== Tasks for this exercise ==
1 – Summarize the article about Joel Thompson's pay cut in two sentences.
2 – In the article about Joel Thompson's pay cut, what is the name of the business Thompson runs?
3 – Pick up the article about Joel Thompson's pay cut after its last sentence and keep writing.

== Source extract ==
========

Manly's Joel Thompson is set to take a pay cut to help with the NRL's survival in the midst of the season's suspension due to the coronavirus pandemic.
The RLPA will meet with the NRL in the coming days to discuss the possibility of pay cuts league wide.
Thompson said he would do whatever it takes to help ensure the NRL's survival.
“Money is important for my family but if I must take a cut to save the game then that is just the reality,” Thompson told The Daily Telegraph.
“That is the position the NRL is in and we just have to accept that. It is unfortunate but that is the way it is.
“We want to keep this beautiful game alive, and I know that as players we will do whatever we can to do that.
“I wasn’t raised with money everywhere. I was raised from humble beginnings.
“We all need to work through this together. It is not a time to divide in any way.
“I’ve seen all the clubs uniting on Twitter and offering help and that is what it is all about.
“This (virus) and the impact is not just in league, it is right through the community.
“People are losing their jobs, which is just heartbreaking.”
Aside from football, Thompson devotes a lot of time to his business 'The Mindset Project', where he helps schools and communities with mental health issues.
Due to the coronavirus outbreak, Thompson has had to put a hold on his business because of the face-to-face interaction side of it.

========

Records in a dataset:
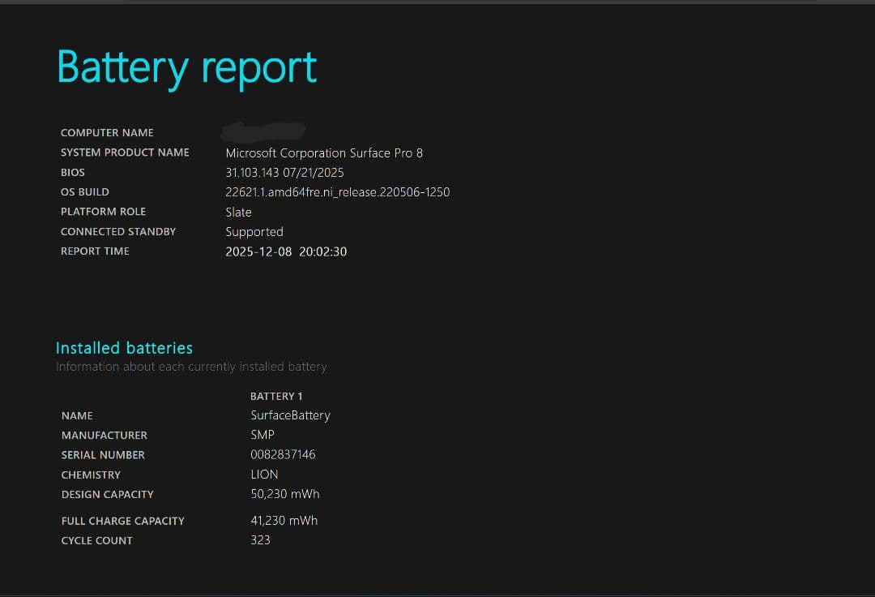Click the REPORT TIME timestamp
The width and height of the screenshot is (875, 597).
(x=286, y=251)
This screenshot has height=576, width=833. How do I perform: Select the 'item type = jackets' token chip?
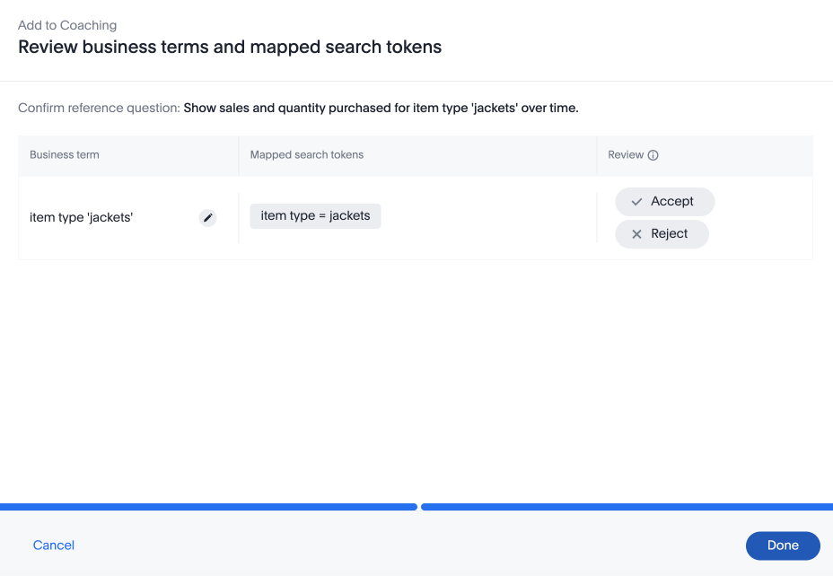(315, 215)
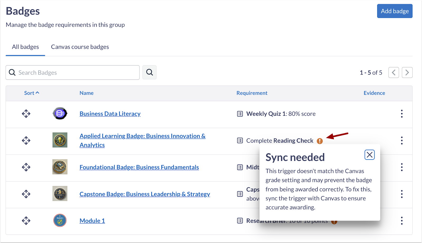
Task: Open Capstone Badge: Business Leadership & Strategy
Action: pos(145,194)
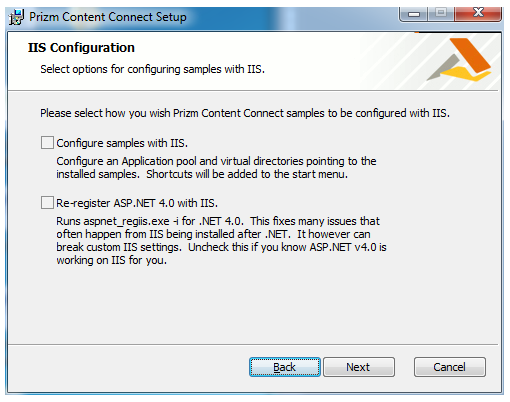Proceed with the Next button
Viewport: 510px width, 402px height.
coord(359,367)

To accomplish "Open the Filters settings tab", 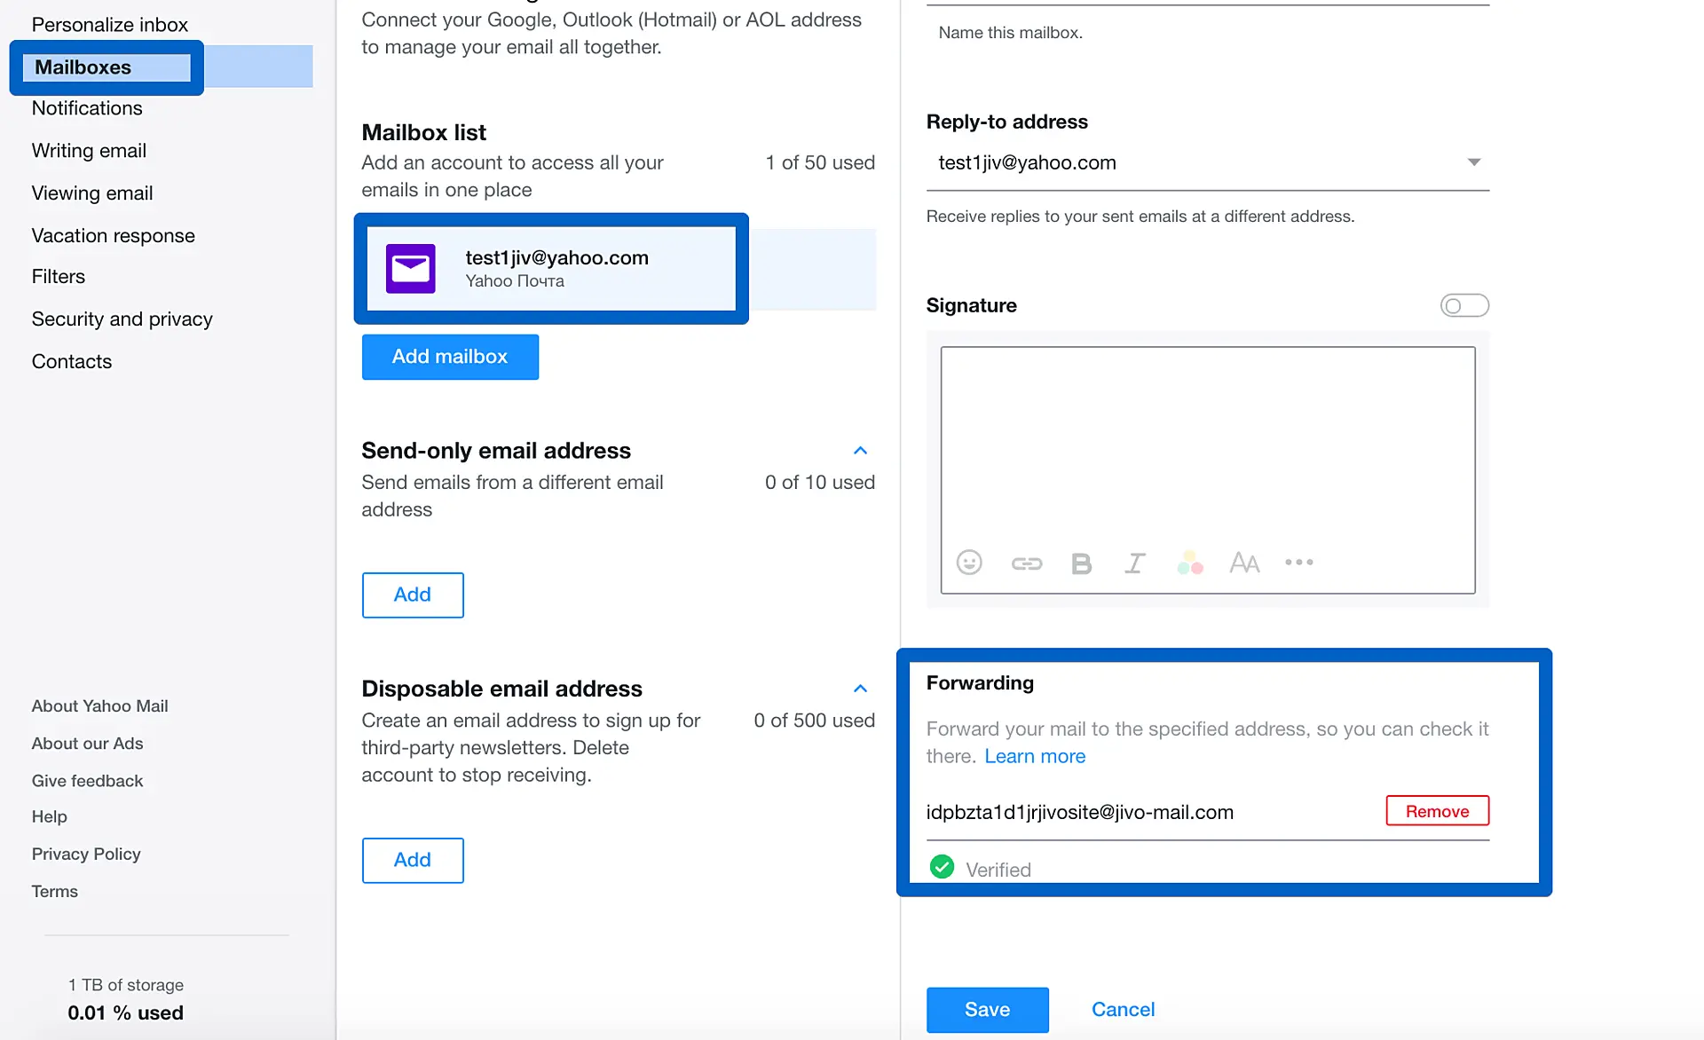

========

== Answers to the exercises ==
1 – Manly's Joel Thompson is ready to take a pay cut to help the NRL survive the season's coronavirus suspension, and the RLPA will meet the NRL in the coming days to discuss league-wide pay cuts. Thompson has also had to put his mental health business, The Mindset Project, on hold because it depends on face-to-face interaction.

2 – The Mindset Project.

3 –
Despite being unable to interact face-to-face, Thompson is still encouraging all to reach out to him to talk about their mental health during this difficult time.
“There are people out there who are really suffering,” he said. “There is going to be a mental battle as well.
“If people need a chat, they can get in contact with me and I can send out some resources to support them.
“I’ve had people reach out to me already, which I want them to. That is what it is all about. We are all here to help each other. We all have to play our part.”
Thompson is also cautious of the virus outbreak and the effects that could happen to all, especially loved ones.
“My nan and a lot of my family have different health issues, so it is a worrying time,” he said.
“I’ve been in contact with them to make sure they are looking after themselves, especially in Aboriginal communities. There are already some health challenges there.
“But we will get through this, especially if we stick together.”